How much does it cost to process — perhaps we can use a gentler word like “consider” — the claims of asylum seekers offshore compared to doing it here?

The original “Pacific Solution” was estimated to have cost up to one billion dollars over five years, although that estimate remains unverified by Government documents. With an East Timor Solution in the offing (possibly, depending on which member of the East Timorese Government you talk to) how much would it cost to send a signal to asylum seekers not to come by boat and send a signal to swinging voters that the Government is tough enough on asylum seekers?

Costs are hard to pin down because processing facilities have fixed costs regardless of usage, and the average cost per detainee comes down as those costs are spread across more detainees.

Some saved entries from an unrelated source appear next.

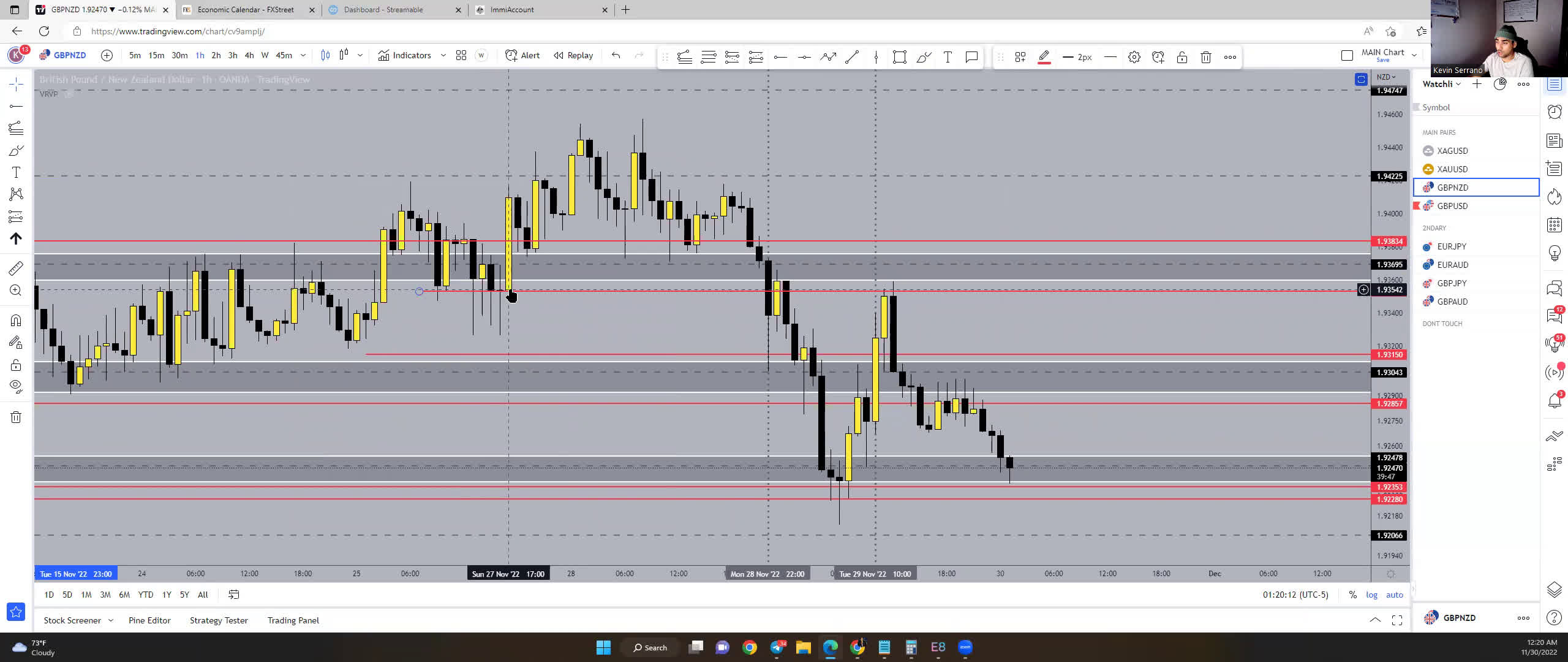1568x662 pixels.
Task: Toggle auto scale mode
Action: point(1395,595)
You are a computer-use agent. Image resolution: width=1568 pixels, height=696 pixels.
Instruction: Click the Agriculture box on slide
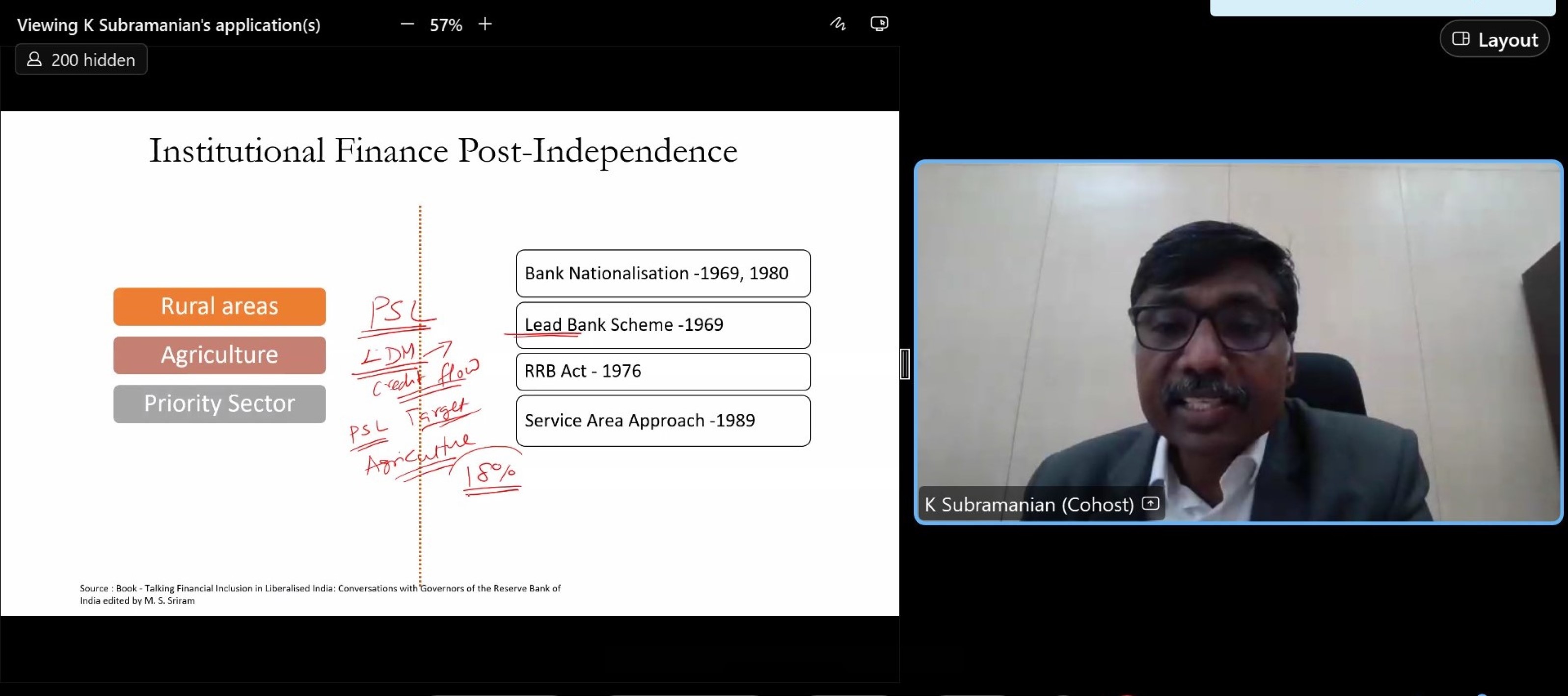coord(219,355)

The cost of handling detainees, whether they’re kept at Villawood in Sydney or on Nauru, is therefore smaller per person if there are more of them.

And Immigration officials have traditionally been reluctant to provide a specific figure, instead directing enquiries to the Department’s Budget papers, annual reports and Senate estimates responses.

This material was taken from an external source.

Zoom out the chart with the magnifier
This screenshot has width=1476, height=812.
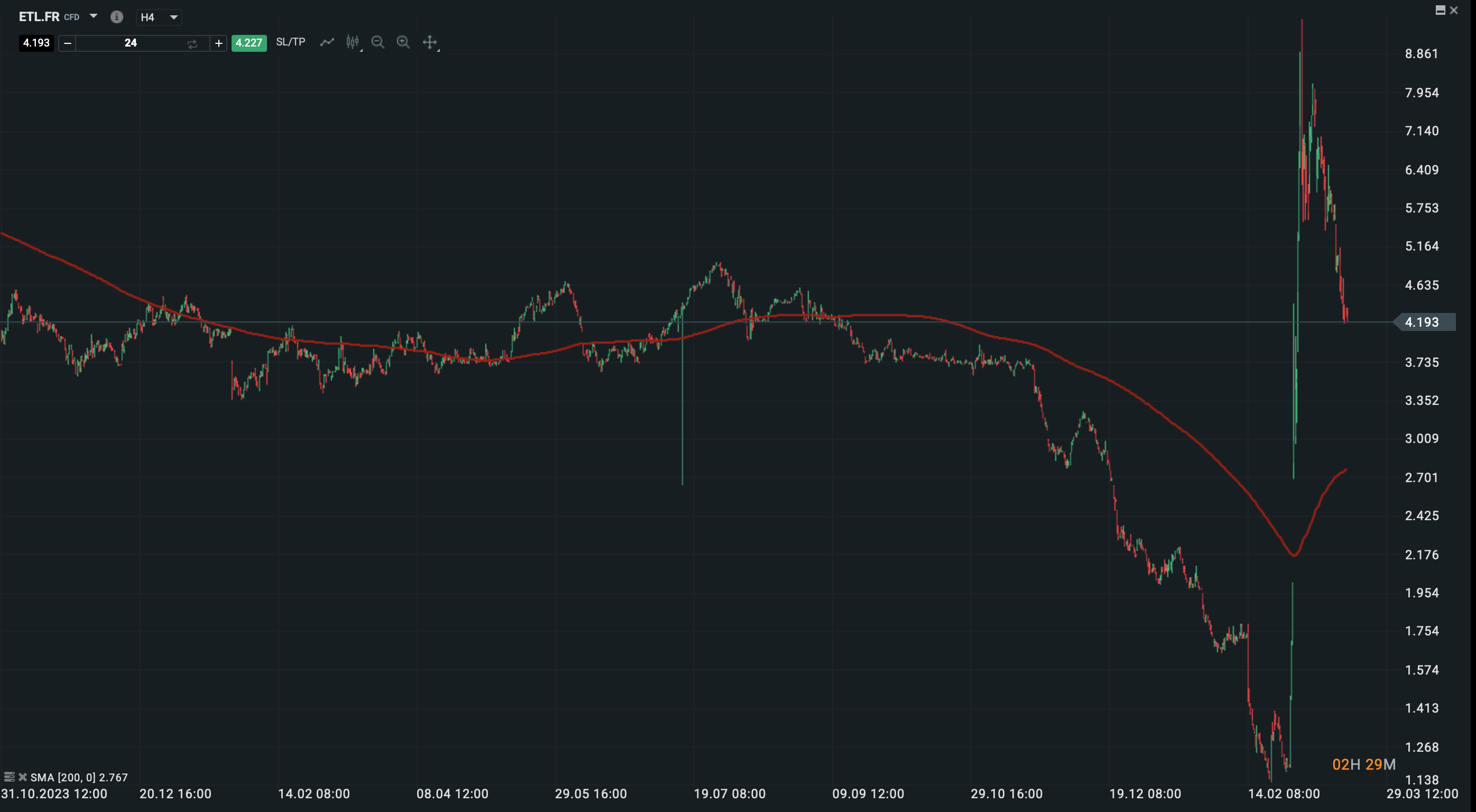[377, 42]
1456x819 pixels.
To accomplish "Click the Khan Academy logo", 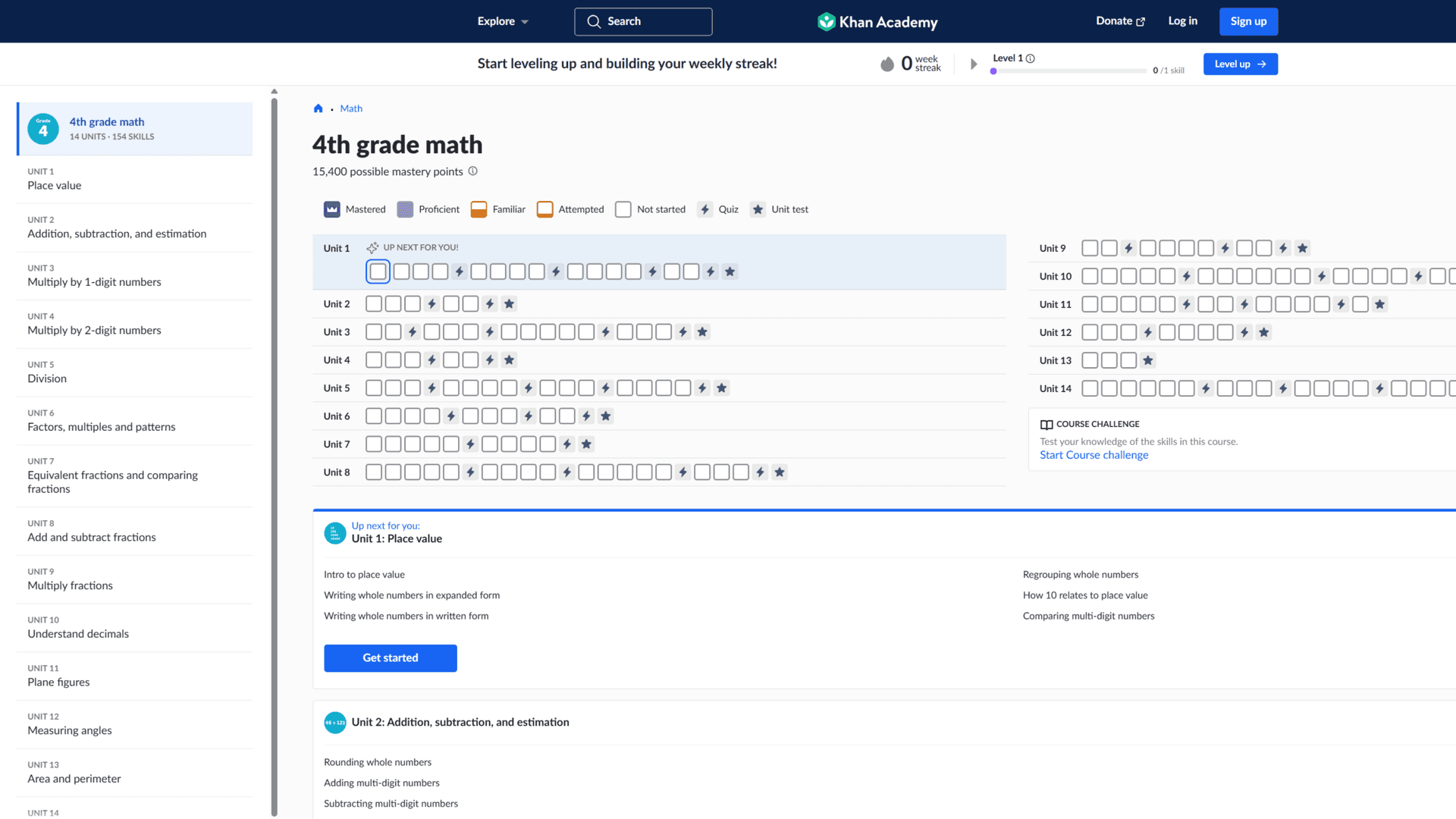I will pos(877,21).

According to figures obtained by Greens Senator Sarah Hanson-Young, the Christmas Island facility cost just under $42.5m in the year to the end of August 2009.  The facility has $9.98m in fixed costs, incurred whether it’s used or not.

But the bulk of the costs, $32.5m, are incurred because of staff costs, interpreting services, health services and so on. Transport to and from Christmas Island requires expensive charter flights both for staff and for detainees when they are transferred to the mainland. At the end of August last year, Christmas Island had 541 detainees (however, it clearly would have processed a considerably larger number during the year).

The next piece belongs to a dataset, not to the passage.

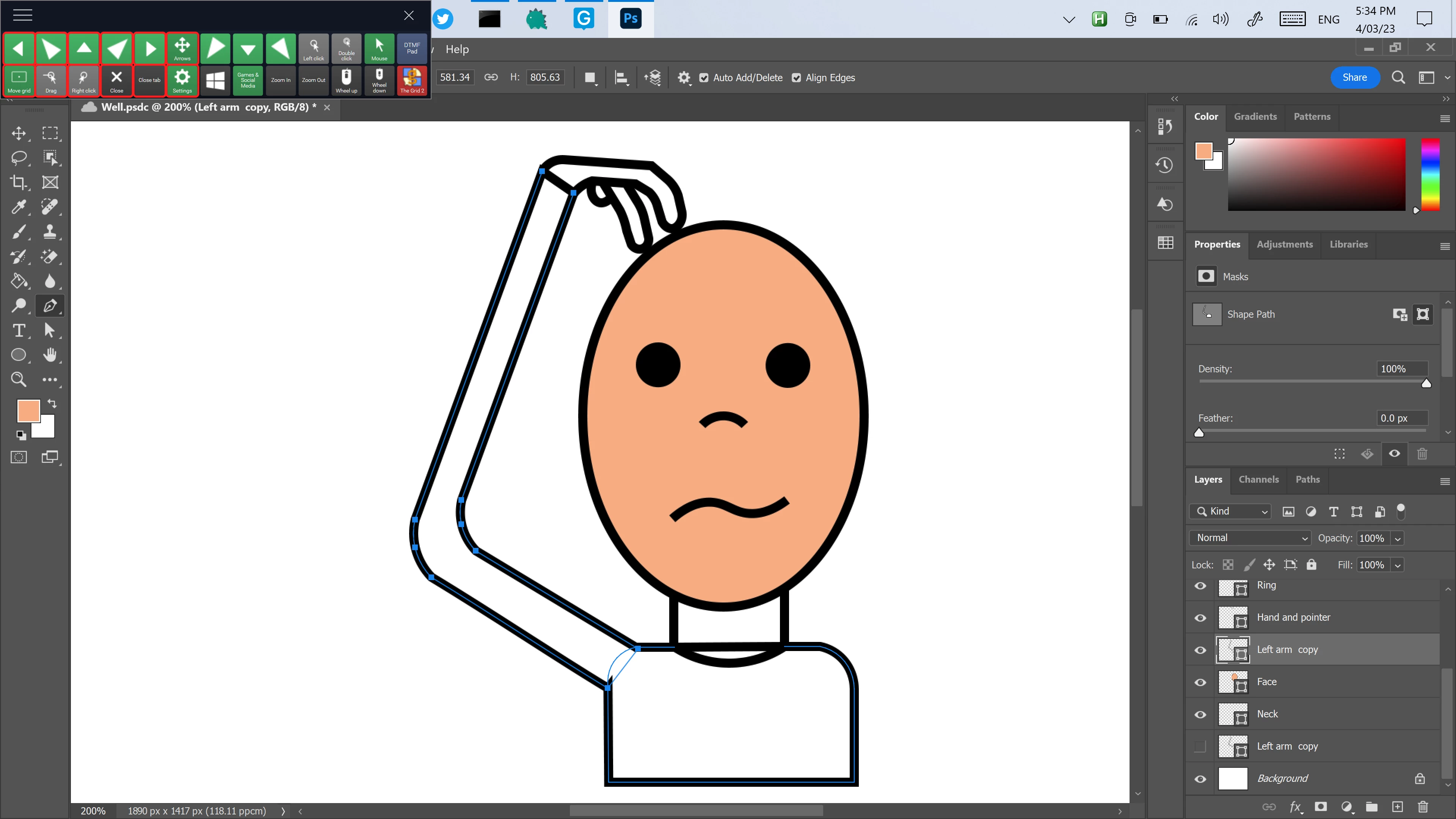Open the Help menu

click(457, 49)
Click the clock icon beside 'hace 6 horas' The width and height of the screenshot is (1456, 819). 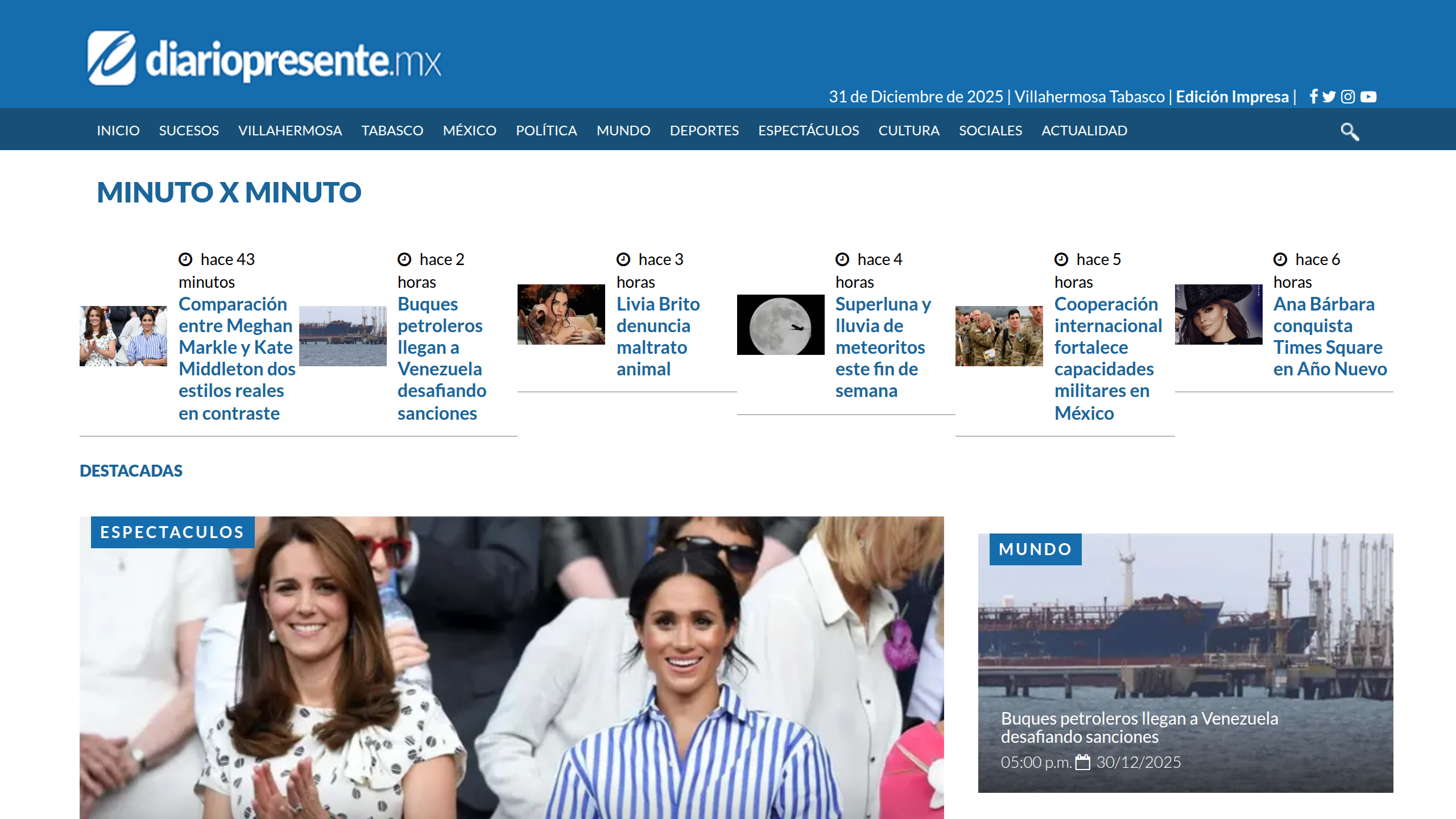click(1280, 259)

We’ll have to wait until the next Senate Estimates hearings to get updated figures for Christmas Island and, perhaps, projections of what an East Timor facility would cost.

But according to the Department of Immigration’s responses to questions on notice, Christmas Island was considerably more expensive than onshore processing centre in 2008-09.  The largest facility, Villawood in Sydney, cost $32m, and held a maximum of 220 detainees (but, again, processed many more). The smallest centre, in Perth, held a maximum of 25 detainees during 2008-09, but cost $7.2m to operate.

Nevertheless, even the greatest economies of scale can’t overcome the fact that putting a processing centre in another country and having Australian Government officials working in it will be hideously expensive.